Work required: Nothing but the lines from the start of the data through the line with "You are a computer-use agent. 810x654 pixels." should appear in the answer, each retyped exactly, and pictures should not.

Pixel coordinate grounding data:
• • •
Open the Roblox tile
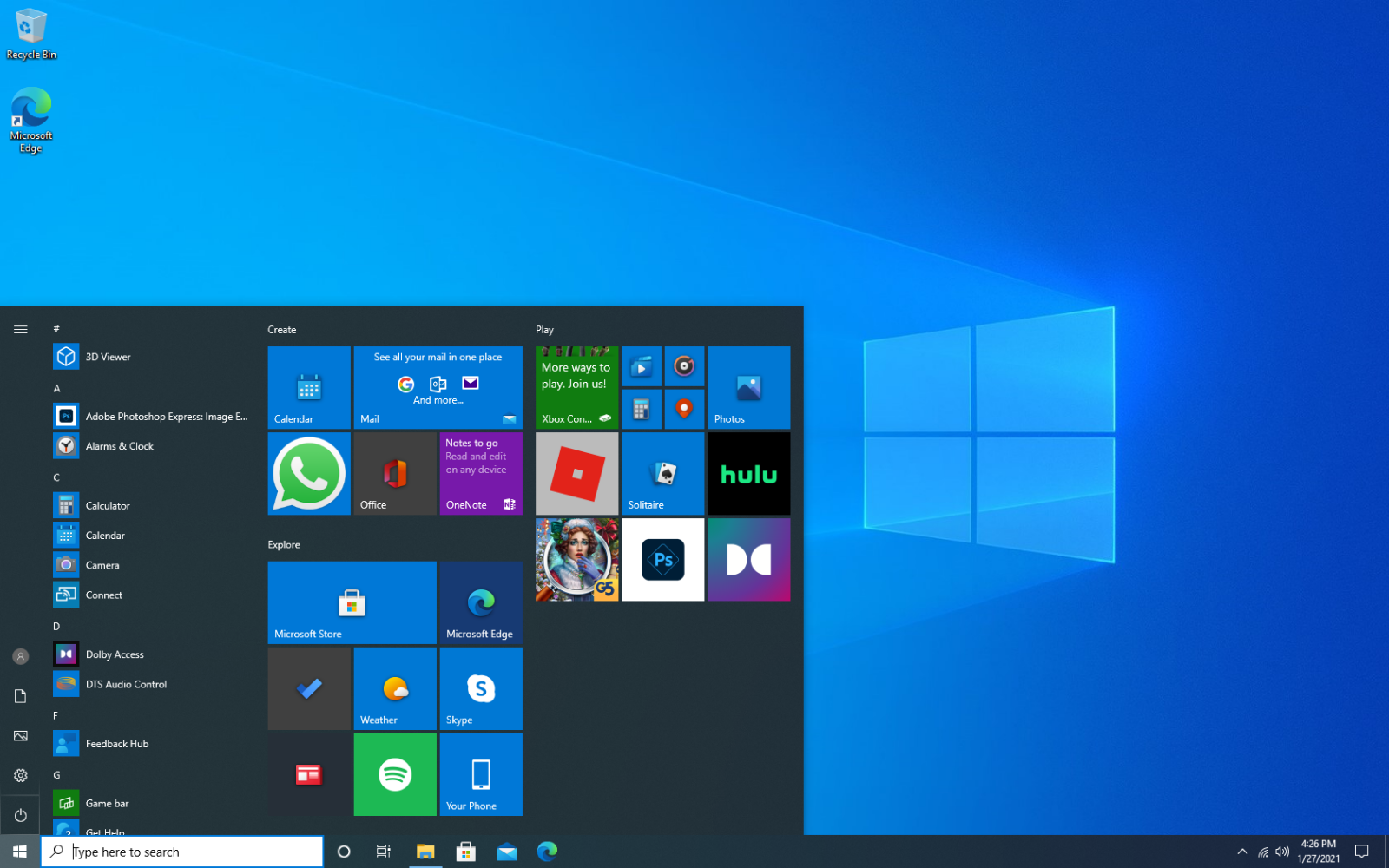This screenshot has width=1389, height=868. 576,474
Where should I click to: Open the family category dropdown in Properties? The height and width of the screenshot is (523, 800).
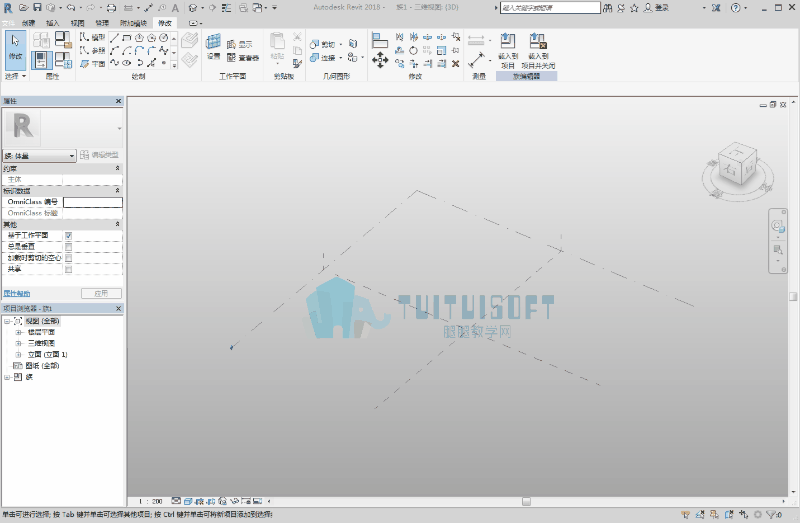coord(40,156)
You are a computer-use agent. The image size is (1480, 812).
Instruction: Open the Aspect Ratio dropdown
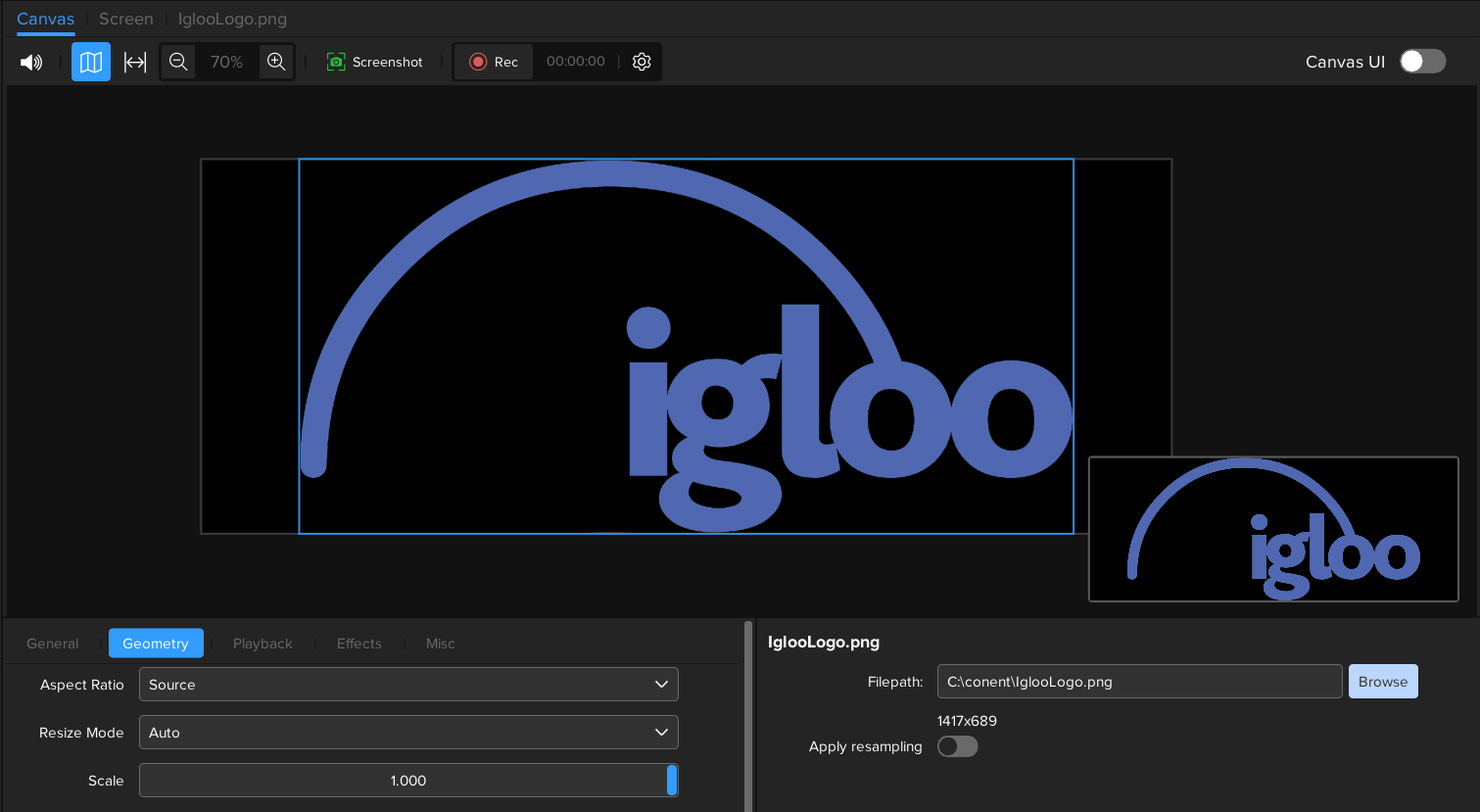[x=408, y=685]
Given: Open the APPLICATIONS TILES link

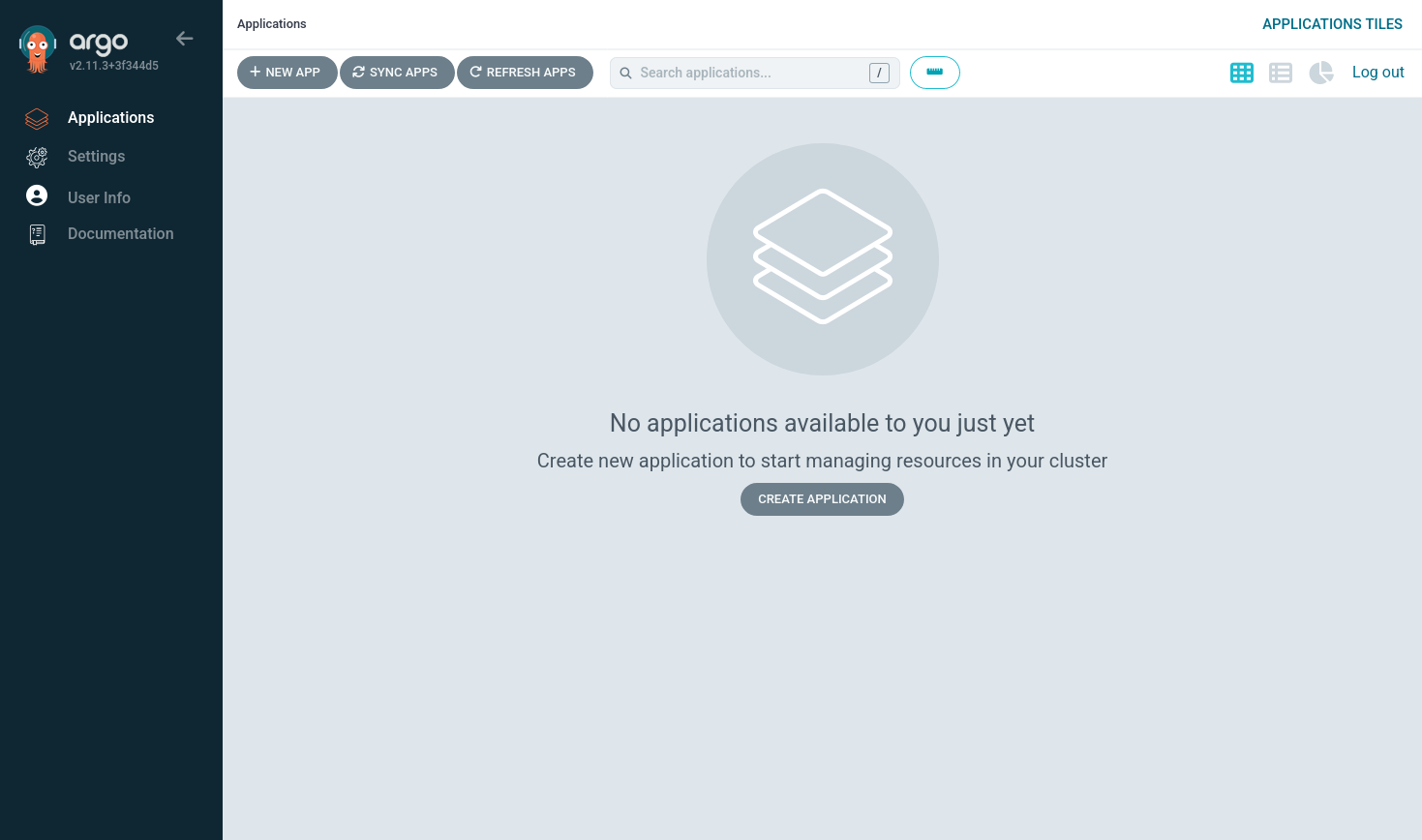Looking at the screenshot, I should (1332, 23).
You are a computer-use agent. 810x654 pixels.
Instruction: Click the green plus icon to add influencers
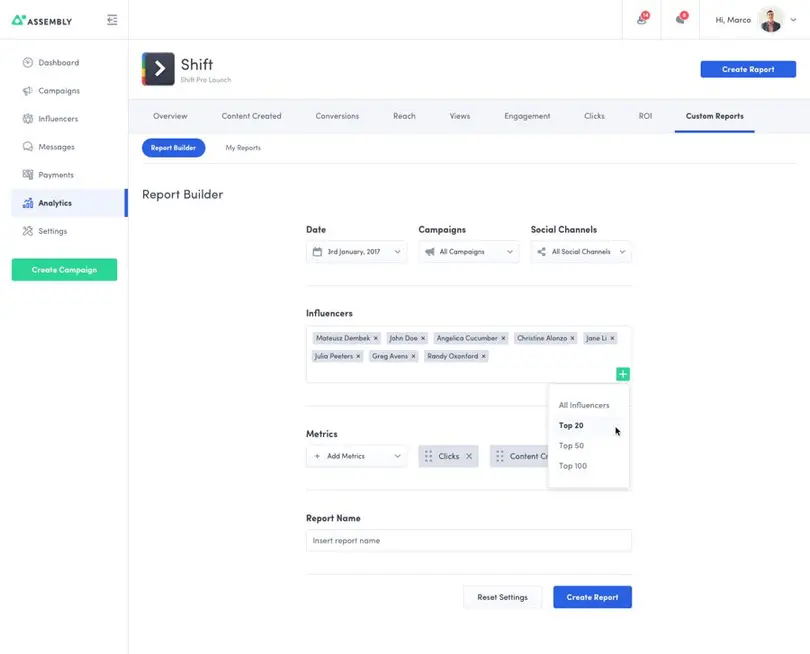[622, 373]
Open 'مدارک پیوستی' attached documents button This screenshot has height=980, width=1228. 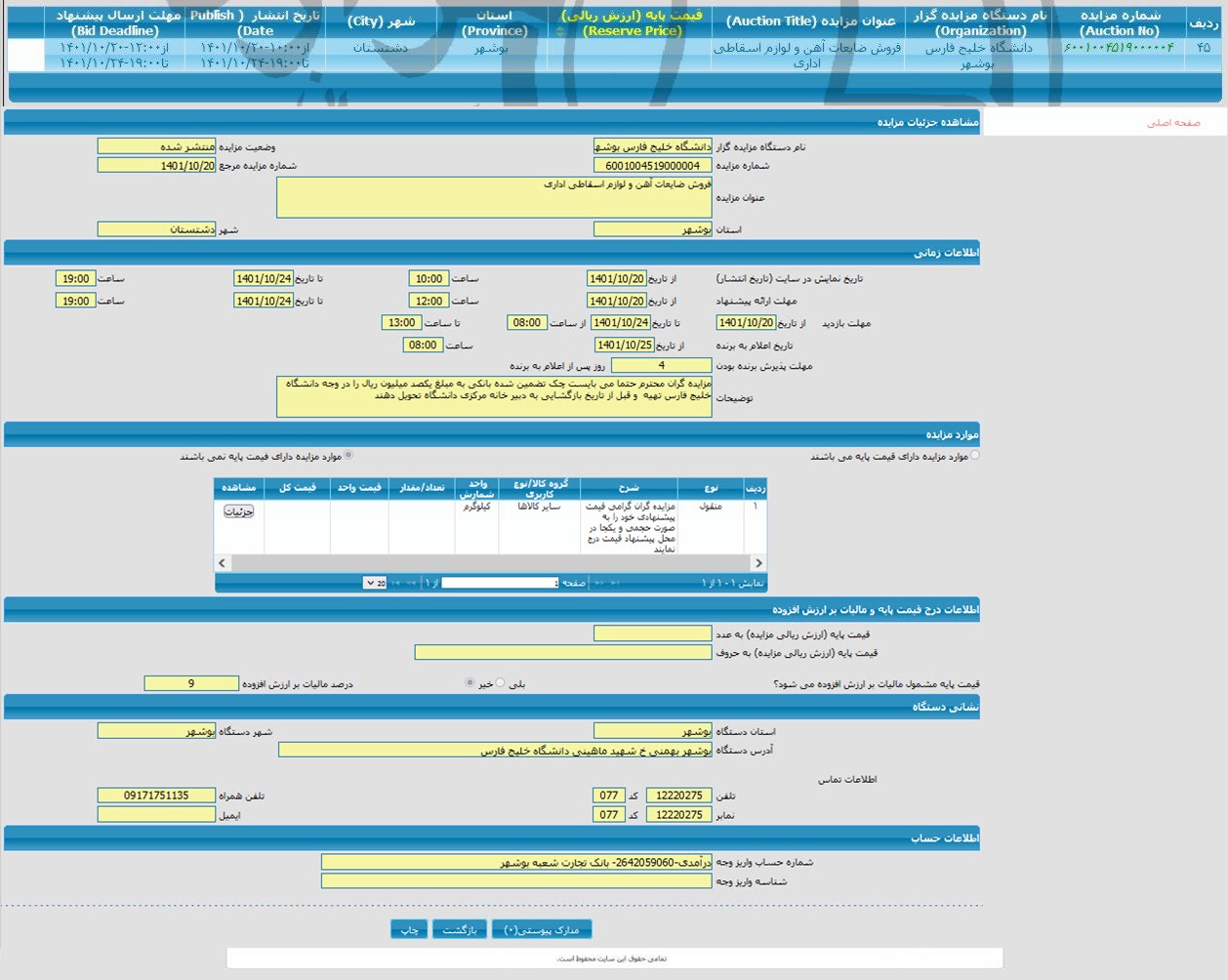point(542,929)
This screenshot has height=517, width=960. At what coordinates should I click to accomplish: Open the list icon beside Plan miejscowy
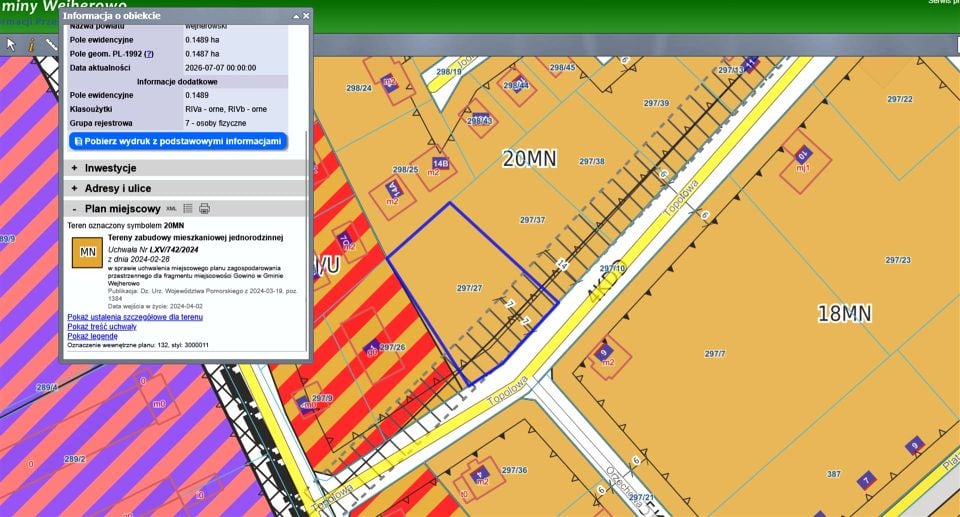[188, 208]
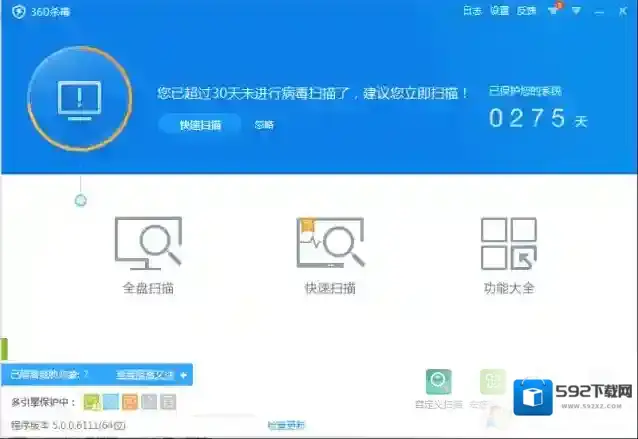
Task: Click the 快速扫描 button in the banner
Action: 200,125
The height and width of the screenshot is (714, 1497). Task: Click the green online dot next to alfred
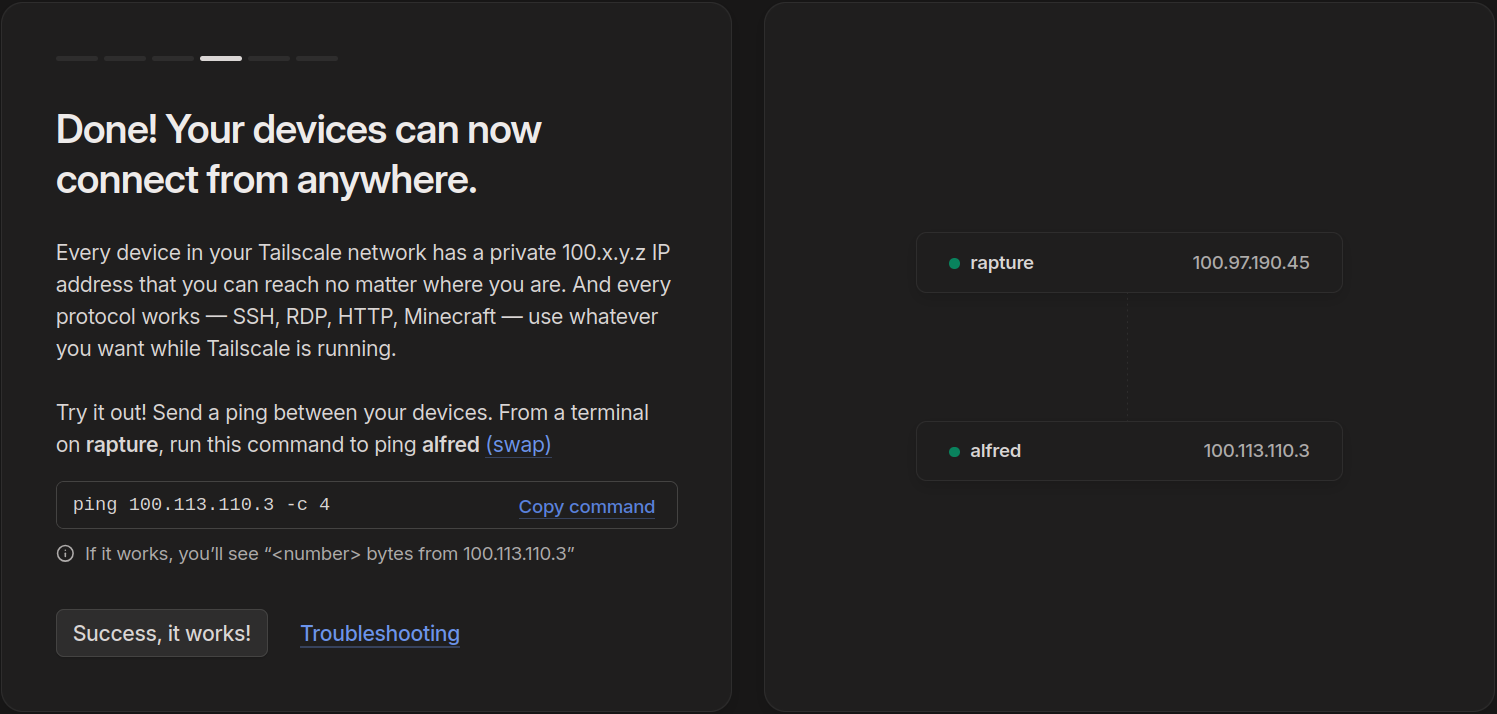[x=954, y=451]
• • •
Output:
Open the Roblox tile
This screenshot has width=1389, height=868. 576,474
Where should I click to: Open the family category dropdown in Properties? The height and width of the screenshot is (523, 800).
coord(40,156)
You are a computer-use agent. The image size is (1480, 812).
Instruction: Open the Aspect Ratio dropdown
[x=408, y=685]
Given: Open the APPLICATIONS TILES link

Looking at the screenshot, I should (1332, 23).
You are a computer-use agent. 810x654 pixels.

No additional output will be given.